Per l’arbitro è fallo da ultimo uomo ed Edo viene espulso, mentre allarga le braccia basito senza protestare in maniera veemente come vediamo spesso sui campi da gioco.

Nell’estate 1993 decide, di comune accordo con la società, di rescindere il contratto perché oramai non è più quel terzino su cui qualche grande squadra avrebbe voluto puntare, la parola sacrificio non è più nel suo Vocabolario.
Edo passa allora al Palazzolo, ma ha ormai staccato la spina e la testa non è più quella del giovane calciatore che nella sua testa ha solo il pallone.

Lascia anche qui dopo solo quattro mesi e si accasa, solo per continuare ad amare il pallone, con il Gavardo, la squadretta della sua città.

Dura poco.

A 24 anni abbandona il calcio che tanto amava senza arrivare a cento presenze da professionista, con la soddisfazione di aver giocato quattro volte con la maglia azzurra dell’Under 21 di Cesare Maldini e di aver vinto con la maglia del Brescia un campionato di serie B ed una Coppa Anglo Italiana.
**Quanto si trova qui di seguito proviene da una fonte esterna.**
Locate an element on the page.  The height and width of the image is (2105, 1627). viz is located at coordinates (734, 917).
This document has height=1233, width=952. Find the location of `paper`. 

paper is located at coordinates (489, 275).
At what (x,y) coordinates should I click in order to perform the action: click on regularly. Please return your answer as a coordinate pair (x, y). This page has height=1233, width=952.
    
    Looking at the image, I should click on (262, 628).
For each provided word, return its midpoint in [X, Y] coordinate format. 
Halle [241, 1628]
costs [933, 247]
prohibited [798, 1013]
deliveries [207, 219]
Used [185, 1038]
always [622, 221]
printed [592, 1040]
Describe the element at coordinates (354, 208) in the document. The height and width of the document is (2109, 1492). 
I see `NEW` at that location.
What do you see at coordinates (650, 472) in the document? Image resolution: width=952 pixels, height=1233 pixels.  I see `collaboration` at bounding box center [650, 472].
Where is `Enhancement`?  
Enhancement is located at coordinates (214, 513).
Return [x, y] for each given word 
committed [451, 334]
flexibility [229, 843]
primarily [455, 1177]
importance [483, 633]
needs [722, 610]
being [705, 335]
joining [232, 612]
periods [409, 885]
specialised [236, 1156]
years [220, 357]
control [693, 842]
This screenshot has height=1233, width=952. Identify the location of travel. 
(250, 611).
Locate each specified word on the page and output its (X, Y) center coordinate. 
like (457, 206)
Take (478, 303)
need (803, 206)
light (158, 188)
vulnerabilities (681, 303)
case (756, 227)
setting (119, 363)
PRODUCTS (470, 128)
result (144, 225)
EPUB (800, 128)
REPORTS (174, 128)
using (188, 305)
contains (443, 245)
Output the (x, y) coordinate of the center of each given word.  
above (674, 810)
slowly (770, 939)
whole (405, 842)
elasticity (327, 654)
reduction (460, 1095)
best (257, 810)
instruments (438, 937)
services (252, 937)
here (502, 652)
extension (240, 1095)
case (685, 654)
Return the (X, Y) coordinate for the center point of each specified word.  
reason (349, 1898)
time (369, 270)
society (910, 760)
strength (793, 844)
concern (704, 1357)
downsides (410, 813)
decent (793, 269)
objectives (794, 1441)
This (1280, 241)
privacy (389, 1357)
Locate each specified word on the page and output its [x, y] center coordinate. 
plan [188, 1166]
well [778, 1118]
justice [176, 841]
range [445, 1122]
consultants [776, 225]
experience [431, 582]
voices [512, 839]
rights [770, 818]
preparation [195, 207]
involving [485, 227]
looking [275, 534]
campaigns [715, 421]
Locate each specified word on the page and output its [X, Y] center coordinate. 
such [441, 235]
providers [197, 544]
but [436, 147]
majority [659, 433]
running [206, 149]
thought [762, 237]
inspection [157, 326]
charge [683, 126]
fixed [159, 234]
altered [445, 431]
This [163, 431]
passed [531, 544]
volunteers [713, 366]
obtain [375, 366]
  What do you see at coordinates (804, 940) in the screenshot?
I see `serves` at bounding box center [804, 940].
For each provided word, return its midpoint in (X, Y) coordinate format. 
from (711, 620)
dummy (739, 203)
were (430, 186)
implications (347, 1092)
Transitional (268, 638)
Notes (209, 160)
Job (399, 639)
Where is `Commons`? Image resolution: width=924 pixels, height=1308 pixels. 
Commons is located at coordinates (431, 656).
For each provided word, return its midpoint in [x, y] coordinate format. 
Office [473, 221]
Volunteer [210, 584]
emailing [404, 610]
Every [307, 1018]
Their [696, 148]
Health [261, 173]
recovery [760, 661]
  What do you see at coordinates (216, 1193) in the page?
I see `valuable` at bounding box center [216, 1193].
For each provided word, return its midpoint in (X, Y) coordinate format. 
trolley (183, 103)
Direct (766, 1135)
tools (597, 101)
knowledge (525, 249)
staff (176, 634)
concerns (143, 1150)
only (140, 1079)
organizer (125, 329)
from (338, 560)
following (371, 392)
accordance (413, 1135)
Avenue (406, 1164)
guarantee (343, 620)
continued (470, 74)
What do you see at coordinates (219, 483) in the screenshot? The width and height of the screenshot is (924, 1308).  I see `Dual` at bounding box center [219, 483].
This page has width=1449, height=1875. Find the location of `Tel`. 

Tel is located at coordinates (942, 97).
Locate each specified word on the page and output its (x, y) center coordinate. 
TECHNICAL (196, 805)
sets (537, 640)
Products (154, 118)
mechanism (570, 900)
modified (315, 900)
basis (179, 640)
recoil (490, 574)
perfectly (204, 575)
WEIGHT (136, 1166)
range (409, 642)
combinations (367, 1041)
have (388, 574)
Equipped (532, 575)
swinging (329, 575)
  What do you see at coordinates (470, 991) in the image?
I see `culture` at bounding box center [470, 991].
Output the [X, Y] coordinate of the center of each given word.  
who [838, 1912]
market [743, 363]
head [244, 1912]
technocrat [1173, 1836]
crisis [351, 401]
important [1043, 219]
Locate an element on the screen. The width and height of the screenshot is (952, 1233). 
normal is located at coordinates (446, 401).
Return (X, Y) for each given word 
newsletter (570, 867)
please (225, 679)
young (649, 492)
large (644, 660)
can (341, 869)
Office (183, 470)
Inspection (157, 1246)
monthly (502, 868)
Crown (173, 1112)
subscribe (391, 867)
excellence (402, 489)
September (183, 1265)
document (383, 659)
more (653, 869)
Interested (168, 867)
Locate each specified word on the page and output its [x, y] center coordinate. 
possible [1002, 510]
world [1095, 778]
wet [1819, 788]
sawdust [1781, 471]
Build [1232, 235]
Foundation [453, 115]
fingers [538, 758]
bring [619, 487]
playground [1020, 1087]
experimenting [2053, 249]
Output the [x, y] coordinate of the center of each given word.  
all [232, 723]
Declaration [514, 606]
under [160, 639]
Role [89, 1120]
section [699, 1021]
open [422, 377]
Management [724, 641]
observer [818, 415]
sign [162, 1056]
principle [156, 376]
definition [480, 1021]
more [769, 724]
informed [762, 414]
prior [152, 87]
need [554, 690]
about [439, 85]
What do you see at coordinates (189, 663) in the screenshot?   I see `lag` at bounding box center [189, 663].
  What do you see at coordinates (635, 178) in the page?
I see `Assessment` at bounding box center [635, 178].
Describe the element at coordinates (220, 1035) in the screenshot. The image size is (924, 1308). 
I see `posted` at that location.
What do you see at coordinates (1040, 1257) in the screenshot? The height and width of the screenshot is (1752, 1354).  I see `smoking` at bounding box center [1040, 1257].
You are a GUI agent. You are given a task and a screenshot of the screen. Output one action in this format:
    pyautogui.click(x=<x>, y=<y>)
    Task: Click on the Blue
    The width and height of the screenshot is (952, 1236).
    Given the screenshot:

A quel punto la salita che si trova nel percorso della sua vita ha aumentato il dislivello, la strada verso la serenità diventa un muro invalicabile oramai.

Il padre cerca di dargli una mano trovandogli lavoro in un’azienda metalmeccanica perché non sopporta più di vedere quel figlio che resta sempre chiuso in casa, a nascondersi dagli sguardi e dalle dicerie.

Ma tutto questo non serve.

Sabato 2 settembre 1995, quel giorno dice basta, lanciandosi dal balcone dopo aver preso il solito tranquillante, uno dei regali della maledetta depressione che lo attanaglia da mesi.

Così muore Edoardo Bortolotti, un ragazzo triste, un ragazzo troppo fragile.